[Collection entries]
▬▬▬▬▬▬▬▬▬▬
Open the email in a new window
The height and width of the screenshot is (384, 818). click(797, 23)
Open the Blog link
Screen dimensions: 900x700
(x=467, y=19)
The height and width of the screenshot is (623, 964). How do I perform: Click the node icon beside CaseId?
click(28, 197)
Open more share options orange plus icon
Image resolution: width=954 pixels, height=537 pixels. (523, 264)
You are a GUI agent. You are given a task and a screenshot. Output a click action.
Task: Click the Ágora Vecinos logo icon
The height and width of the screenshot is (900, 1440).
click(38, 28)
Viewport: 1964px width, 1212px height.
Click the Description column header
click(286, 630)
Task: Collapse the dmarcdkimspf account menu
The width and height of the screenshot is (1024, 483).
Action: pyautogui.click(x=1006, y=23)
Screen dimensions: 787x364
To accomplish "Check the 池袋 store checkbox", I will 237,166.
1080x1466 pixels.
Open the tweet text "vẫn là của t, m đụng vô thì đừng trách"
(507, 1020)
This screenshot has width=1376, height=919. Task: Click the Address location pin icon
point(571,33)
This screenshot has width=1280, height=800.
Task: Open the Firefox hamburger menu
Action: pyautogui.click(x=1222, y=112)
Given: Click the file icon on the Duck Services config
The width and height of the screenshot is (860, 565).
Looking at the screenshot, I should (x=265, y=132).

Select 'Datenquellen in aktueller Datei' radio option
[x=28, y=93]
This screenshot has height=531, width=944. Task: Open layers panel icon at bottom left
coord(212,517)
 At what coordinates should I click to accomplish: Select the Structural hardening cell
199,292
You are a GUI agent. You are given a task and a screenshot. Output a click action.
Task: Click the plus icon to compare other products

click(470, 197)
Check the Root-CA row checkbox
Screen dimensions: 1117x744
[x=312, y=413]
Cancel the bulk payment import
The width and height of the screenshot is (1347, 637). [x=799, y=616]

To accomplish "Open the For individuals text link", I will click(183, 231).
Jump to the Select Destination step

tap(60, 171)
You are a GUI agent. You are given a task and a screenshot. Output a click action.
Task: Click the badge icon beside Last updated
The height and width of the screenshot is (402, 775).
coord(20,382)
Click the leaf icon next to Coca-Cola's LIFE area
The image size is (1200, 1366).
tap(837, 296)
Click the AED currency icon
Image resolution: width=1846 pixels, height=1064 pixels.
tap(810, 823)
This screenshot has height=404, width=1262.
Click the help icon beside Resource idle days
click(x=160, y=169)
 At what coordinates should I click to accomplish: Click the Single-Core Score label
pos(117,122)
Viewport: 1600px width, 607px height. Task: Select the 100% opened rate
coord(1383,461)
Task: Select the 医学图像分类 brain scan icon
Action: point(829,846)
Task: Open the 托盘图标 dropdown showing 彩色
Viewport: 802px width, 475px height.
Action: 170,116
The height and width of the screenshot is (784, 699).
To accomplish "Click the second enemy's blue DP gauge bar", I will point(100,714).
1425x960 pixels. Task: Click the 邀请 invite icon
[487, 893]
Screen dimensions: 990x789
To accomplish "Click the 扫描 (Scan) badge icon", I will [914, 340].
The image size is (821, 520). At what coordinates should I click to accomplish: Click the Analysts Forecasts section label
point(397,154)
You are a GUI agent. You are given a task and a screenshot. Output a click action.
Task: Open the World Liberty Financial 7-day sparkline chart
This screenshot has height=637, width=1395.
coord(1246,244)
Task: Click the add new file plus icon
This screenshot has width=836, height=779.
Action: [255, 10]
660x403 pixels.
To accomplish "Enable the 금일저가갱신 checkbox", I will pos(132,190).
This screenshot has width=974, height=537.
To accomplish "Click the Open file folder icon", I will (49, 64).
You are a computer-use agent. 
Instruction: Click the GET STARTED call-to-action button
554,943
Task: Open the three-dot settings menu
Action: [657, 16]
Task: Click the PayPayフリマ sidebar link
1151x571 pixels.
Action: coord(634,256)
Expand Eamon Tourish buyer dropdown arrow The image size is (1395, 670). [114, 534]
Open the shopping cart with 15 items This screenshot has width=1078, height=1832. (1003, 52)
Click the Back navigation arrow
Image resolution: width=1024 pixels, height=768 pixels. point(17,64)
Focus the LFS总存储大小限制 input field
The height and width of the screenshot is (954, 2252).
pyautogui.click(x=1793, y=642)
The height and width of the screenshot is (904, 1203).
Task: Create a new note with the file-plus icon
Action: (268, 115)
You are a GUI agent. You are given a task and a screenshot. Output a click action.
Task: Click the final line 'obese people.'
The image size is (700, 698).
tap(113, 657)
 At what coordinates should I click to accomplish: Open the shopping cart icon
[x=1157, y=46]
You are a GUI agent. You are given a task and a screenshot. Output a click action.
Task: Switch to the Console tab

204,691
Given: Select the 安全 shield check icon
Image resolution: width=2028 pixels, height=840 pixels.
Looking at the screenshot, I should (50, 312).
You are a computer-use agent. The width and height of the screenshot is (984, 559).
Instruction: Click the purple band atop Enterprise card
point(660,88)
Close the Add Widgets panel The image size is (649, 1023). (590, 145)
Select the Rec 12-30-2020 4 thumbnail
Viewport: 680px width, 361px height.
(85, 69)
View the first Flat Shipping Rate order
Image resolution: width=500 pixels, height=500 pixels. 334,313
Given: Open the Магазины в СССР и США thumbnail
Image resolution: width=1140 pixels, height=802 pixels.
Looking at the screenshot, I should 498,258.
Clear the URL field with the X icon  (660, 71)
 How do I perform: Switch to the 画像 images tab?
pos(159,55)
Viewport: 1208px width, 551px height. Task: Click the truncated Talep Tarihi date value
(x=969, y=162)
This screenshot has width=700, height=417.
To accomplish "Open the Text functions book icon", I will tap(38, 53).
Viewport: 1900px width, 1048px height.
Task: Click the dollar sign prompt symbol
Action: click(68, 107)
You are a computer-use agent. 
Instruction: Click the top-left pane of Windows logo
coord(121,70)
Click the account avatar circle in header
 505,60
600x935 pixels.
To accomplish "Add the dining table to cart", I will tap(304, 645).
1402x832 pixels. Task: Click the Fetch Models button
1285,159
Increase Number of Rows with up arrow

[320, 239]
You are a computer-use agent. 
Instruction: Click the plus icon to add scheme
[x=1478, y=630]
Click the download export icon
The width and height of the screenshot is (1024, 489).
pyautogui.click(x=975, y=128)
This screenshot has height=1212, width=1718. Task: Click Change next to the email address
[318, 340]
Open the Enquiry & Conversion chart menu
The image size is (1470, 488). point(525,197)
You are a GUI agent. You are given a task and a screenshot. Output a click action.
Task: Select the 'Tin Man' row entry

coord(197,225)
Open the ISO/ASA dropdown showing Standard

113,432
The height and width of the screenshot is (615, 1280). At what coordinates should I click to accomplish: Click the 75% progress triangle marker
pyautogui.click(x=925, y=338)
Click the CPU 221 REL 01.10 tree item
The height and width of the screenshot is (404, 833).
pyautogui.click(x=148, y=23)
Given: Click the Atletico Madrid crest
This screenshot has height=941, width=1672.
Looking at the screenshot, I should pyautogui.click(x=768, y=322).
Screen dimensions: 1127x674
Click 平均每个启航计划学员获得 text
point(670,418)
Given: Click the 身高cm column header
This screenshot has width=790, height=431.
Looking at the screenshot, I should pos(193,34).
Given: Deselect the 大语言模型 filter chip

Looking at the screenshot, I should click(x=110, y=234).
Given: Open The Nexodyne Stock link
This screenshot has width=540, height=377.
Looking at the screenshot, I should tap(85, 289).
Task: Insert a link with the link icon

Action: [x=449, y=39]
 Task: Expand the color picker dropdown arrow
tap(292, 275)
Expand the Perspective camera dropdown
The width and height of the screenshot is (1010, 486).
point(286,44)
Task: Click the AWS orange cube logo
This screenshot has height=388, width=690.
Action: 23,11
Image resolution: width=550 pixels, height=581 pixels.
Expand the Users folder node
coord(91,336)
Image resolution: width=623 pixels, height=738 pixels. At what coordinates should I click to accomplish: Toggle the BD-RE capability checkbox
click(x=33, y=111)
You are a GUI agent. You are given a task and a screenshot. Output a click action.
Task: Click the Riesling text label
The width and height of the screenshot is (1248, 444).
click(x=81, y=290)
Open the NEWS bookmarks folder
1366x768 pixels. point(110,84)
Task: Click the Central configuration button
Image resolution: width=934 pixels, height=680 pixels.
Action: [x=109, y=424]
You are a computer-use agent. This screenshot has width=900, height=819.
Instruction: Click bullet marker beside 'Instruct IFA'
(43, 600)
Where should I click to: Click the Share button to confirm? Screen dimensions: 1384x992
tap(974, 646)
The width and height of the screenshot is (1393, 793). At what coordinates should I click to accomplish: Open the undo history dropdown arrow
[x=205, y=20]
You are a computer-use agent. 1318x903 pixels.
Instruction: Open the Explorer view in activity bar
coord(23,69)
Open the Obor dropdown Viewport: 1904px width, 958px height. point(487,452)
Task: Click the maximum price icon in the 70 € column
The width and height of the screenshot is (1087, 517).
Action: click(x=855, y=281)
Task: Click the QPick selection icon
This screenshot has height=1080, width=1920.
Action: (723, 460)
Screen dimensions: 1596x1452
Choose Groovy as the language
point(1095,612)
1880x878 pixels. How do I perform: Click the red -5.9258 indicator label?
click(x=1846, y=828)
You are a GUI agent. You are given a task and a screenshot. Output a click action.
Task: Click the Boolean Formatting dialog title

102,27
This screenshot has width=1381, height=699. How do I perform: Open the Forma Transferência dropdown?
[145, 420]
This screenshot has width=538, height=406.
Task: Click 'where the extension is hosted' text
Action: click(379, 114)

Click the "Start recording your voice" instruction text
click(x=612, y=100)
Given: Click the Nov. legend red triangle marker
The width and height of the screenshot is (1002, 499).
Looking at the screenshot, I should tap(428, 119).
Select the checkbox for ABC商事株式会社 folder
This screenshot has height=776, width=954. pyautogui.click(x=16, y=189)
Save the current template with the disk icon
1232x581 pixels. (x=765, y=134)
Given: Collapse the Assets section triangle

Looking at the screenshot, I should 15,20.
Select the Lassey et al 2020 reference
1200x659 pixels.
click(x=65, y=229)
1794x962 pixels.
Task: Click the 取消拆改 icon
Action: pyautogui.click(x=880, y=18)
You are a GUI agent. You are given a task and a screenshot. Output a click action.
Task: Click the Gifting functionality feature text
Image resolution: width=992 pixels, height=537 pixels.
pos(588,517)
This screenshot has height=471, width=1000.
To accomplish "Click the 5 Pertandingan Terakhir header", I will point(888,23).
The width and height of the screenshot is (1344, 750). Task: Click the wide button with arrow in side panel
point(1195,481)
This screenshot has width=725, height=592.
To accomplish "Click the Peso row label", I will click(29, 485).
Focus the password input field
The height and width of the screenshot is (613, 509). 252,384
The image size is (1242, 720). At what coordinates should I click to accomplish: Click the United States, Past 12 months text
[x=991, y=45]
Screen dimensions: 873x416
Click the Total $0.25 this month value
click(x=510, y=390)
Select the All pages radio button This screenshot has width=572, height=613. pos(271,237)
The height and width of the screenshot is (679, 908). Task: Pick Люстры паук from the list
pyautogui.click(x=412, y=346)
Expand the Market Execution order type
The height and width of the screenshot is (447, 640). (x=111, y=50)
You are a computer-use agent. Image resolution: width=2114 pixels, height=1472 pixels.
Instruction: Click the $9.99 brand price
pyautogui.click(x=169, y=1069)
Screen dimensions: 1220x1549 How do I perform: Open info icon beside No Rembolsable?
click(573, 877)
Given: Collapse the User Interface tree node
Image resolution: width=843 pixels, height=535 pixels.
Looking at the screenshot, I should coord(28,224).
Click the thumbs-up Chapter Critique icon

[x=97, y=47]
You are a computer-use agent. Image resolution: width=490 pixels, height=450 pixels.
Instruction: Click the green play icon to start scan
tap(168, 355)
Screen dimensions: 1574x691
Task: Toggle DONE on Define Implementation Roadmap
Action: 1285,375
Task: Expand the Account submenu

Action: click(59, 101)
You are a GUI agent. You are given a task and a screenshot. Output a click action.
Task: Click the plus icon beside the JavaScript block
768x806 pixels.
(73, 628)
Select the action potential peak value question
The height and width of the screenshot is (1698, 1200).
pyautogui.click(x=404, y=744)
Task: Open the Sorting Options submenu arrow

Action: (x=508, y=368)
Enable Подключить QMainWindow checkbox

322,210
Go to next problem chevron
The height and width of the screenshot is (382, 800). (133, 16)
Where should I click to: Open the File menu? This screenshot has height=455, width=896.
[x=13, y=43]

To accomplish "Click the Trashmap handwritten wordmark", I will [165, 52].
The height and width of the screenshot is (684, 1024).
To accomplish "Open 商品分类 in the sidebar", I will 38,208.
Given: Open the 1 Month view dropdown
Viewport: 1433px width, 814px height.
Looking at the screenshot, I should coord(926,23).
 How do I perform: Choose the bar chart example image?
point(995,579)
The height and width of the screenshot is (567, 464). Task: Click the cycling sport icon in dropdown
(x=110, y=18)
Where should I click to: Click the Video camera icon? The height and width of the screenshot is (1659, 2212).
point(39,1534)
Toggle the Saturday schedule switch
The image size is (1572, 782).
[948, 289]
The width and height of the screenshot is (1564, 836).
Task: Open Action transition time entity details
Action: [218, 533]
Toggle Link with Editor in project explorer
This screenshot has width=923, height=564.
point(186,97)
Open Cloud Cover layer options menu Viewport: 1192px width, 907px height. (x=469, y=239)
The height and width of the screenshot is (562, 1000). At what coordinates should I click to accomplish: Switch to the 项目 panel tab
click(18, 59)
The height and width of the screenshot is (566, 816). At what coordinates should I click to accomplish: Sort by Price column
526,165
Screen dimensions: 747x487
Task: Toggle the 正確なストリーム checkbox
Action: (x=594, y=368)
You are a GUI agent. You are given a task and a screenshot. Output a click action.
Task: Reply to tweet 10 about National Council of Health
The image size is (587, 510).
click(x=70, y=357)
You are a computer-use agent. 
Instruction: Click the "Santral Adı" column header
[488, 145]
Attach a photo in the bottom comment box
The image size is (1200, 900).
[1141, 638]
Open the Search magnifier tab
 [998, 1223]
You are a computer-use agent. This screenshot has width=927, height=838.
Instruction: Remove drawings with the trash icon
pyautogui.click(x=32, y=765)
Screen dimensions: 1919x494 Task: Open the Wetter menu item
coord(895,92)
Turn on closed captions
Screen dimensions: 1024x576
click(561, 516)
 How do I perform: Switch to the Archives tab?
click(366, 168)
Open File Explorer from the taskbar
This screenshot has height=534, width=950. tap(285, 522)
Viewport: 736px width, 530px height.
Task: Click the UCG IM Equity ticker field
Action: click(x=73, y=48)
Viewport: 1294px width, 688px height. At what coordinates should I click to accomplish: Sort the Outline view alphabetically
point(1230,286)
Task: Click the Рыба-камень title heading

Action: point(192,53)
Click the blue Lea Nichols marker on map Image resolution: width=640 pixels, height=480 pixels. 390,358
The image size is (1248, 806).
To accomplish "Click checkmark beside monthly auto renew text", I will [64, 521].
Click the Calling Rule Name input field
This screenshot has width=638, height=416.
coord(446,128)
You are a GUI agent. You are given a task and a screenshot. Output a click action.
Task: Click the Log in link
▬▬▬▬▬▬▬▬▬▬
Work required:
Only a number is wanted here: the count of lines in the data that include the word "sidebar".

Response for this exercise:
2